Looking rather like a cartoon bank note, this comic piece of memorabilia informed the bearer that he was now clean and free of the vermin of the trenches. A picture shows a smiling soldier dunked in an old beer barrel and washed by a colleague using a watering can.
Dated from May, 1917, it’s likely the item was limited to one German unit, possibly the Prussian medical corps, and may therefore be quite uncommon.
It was brought in by Helga Berger, along with an English Prisoner of War clothing record belonging to her relative Max Berger. Dated 1918, the card lists Berger as having received a haversack, mess tin, water bottle, two pairs of flannel drawers, one pair of braces, a toothbrush, two pairs of socks, cutlery and two hospital pattern handkerchiefs.
Keeping students’ memories alive
Teacher Hans Hansen Lindorff was so proud that 71 of his pupils went off to fight for the Germans in WW1 he wrote biographies on each and every one of them.
In a dark-covered journal, adorned with an iron cross, Lindorff’s distinctive neat German script gives details about the 15 young men who were killed in the war, followed by shorter entries on their 56 surviving comrades.

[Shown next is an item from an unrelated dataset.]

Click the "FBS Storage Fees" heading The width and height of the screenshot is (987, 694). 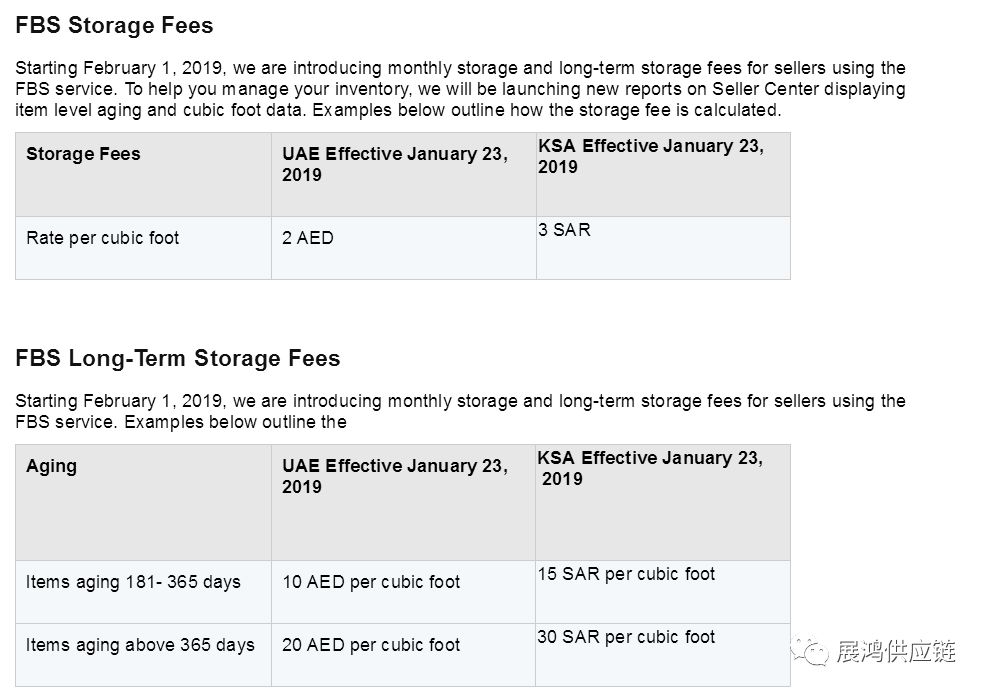(x=114, y=25)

The pupils attended Bæk School, in Bæk, near Vojens, in Southern Jutland, which at the time was part of northern Germany. About 30,000 men from the region served in the German army during the war.
While Lindorff, grew up in a Danish-friendly family, he was very German-focused, said his niece, Maja Christensen, who donated the book. On its final page, he describes how proud he is of his flock; that they all fought valiantly, did their duty for the Kaiser and stayed the course.
But Inge Adriansen, curator at the Museum of Southern Jutland’s Sønderborg Castle branch, said: “This doesn’t mean they all went to war happily.
“In fact, one of them cut his index finger off trying to avoid service. One shot himself in the foot and one even jumped from the roof of a barn.”
War records solve the mystery of soldier’s missing finger
For most of his adult life, William Rose Townhill’s family assumed he had lost the ring finger on his left hand during a feat of derring-do in the First World War.
But almost 100 years after the injury, copies of his hospital notes and logbook revealed he was actually injured while going for a smoke during operations inFrance.
“My grandad’s pipe was broken so he thought he would fix it with a copper tube,” said his grandson Alan Townhill, of Preston. “But he soon realised he was cutting through a detonator and it exploded, causing him to lose his finger.”
The Royal Field Artillery 34th Division gunner and driver was not charged for the offence. But according to his log book, his pay was docked for 15 days.